Data Permintaan dan Inventaris AS Menunjukkan Sinyal Campuran
Data terbaru dari pasar energi AS menunjukkan kondisi yang cukup beragam. Hingga akhir Januari, inventaris minyak mentah AS berada 2,9% di bawah rata-rata musiman lima tahun, menunjukkan kondisi pasokan yang lebih ketat. Namun, stok bensin melebihi norma musiman sebesar 4,1%, dan inventaris distilat 1,0% di atas rata-rata lima tahun, menandakan pasokan produk olahan yang cukup. Produksi minyak mentah AS menurun menjadi 13,696 juta bpd pada minggu yang berakhir 23 Januari, tetap sedikit di bawah level tertinggi produksi November. Jumlah rig pengeboran minyak aktif di AS berkurang secara signifikan menjadi 411 unit, menandai tren penurunan selama 2,5 tahun dari puncak Desember 2022 sebanyak 627 rig. Penurunan aktivitas pengeboran ini menunjukkan pertumbuhan produksi di masa depan yang lebih lambat, sebuah faktor yang bisa akhirnya mendukung harga minyak mentah.
Prospek: Harga Minyak Mentah Menghadapi Ketidakpastian Jangka Pendek Meski Dukungan Jangka Panjang Tetap
Lingkungan harga minyak mentah mencerminkan kekuatan yang bersaing. Tekanan langsung berasal dari berkurangnya premi risiko geopolitik setelah sinyal diplomatik Trump terhadap Iran. Namun, kendala pasokan struktural dari sanksi yang berkelanjutan, gangguan militer terhadap operasi Rusia, dan disiplin OPEC+ memberikan dukungan dasar.
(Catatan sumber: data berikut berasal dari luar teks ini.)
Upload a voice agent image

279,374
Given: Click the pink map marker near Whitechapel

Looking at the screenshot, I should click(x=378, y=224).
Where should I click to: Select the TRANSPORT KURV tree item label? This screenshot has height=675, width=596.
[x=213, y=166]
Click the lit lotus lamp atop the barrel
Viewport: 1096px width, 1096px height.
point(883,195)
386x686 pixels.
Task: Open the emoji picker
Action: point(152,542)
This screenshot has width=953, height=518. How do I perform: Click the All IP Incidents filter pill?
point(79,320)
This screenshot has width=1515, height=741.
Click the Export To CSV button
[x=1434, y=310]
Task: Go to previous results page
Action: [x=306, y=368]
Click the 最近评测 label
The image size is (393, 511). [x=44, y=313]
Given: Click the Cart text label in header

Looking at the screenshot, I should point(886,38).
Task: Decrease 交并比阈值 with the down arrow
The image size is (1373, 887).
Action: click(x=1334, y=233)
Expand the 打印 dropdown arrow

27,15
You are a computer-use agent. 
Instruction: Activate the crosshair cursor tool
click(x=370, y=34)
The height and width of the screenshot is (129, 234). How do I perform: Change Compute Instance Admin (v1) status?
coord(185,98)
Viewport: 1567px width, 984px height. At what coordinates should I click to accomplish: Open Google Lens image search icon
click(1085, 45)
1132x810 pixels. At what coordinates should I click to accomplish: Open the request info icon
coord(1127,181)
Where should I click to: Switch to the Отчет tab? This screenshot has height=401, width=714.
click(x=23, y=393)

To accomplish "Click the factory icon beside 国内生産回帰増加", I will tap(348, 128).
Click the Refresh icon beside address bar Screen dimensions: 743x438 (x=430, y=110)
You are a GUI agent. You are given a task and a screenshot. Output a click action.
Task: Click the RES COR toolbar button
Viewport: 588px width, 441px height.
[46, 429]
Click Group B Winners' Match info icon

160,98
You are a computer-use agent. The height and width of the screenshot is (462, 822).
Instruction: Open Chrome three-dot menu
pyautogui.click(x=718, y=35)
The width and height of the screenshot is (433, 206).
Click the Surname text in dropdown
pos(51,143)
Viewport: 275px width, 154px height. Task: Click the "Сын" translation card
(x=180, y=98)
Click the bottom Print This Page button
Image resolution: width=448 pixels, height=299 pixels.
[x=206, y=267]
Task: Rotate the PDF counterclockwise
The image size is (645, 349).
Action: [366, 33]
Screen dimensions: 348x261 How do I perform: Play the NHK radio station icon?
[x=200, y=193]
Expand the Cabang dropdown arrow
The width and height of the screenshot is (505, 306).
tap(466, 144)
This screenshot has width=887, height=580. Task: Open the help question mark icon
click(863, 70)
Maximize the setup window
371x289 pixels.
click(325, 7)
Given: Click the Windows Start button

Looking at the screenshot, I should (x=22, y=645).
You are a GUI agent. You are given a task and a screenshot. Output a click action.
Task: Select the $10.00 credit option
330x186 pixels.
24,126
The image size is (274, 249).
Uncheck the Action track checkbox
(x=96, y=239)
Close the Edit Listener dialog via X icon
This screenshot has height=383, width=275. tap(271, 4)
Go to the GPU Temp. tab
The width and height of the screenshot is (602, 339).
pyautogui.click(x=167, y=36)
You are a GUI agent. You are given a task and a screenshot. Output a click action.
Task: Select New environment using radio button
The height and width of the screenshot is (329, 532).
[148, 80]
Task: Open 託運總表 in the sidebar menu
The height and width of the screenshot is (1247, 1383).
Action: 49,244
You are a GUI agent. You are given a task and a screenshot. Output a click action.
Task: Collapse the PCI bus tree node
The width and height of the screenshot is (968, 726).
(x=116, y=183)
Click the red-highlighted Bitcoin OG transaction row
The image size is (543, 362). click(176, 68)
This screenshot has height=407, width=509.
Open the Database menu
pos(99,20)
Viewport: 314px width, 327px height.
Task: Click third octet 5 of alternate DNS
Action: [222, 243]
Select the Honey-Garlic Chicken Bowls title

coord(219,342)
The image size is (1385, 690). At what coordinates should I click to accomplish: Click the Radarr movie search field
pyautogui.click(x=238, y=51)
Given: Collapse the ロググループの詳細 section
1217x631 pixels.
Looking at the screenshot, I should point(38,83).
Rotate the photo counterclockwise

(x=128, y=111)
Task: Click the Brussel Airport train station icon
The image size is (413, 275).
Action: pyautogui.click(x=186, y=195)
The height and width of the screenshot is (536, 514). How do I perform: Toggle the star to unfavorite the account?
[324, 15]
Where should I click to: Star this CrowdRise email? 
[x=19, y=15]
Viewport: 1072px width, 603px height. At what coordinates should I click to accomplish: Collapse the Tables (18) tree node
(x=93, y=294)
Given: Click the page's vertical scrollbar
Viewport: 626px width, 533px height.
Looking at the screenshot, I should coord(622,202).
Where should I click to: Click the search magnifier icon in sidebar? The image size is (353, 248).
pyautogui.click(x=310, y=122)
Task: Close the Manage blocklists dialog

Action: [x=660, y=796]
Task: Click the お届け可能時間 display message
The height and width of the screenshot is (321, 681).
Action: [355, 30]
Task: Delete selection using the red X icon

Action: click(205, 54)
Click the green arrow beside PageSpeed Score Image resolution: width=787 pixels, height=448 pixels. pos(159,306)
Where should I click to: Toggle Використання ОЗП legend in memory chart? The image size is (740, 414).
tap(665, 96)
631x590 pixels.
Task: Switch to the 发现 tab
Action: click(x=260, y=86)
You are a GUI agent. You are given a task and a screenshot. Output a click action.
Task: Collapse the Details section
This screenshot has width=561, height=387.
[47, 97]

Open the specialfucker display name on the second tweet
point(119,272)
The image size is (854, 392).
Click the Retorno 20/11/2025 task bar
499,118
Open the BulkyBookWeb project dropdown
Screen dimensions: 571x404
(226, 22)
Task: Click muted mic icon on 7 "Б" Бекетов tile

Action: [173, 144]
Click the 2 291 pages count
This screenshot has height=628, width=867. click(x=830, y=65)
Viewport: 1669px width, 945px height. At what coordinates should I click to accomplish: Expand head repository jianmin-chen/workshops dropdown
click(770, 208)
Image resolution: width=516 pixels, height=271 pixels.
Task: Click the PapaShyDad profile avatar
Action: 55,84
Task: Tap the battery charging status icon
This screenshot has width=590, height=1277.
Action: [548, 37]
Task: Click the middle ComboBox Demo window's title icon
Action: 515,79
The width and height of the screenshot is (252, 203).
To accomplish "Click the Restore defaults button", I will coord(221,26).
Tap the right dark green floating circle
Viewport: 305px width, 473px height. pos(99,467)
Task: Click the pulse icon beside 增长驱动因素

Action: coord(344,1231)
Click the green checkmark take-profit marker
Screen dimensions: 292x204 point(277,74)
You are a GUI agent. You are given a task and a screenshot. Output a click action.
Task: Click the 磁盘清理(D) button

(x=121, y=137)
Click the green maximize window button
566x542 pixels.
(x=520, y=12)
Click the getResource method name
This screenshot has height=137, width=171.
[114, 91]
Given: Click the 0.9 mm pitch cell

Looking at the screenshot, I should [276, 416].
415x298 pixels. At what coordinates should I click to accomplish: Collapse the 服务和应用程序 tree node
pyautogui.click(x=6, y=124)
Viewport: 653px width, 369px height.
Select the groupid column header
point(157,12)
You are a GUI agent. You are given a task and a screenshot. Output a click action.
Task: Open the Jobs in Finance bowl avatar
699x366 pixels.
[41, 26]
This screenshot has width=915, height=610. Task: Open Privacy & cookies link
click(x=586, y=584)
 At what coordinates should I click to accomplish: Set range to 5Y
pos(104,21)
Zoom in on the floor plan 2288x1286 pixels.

Badan Energi Internasional baru-baru ini merevisi ke bawah perkiraan surplus minyak global 2026 menjadi 3,7 juta barel per hari, menunjukkan pasar yang semakin ketat. Bagi investor dan pengamat pasar minyak mentah, kunci utama adalah memantau apakah negosiasi Iran berjalan lancar atau memburuk, apakah gangguan pasokan Rusia terus bertambah, dan apakah permintaan global pulih untuk menyerap barrel yang tersedia. Lingkungan saat ini menunjukkan bahwa harga minyak mentah tetap didukung oleh fundamental meskipun ada kelemahan teknis jangka pendek.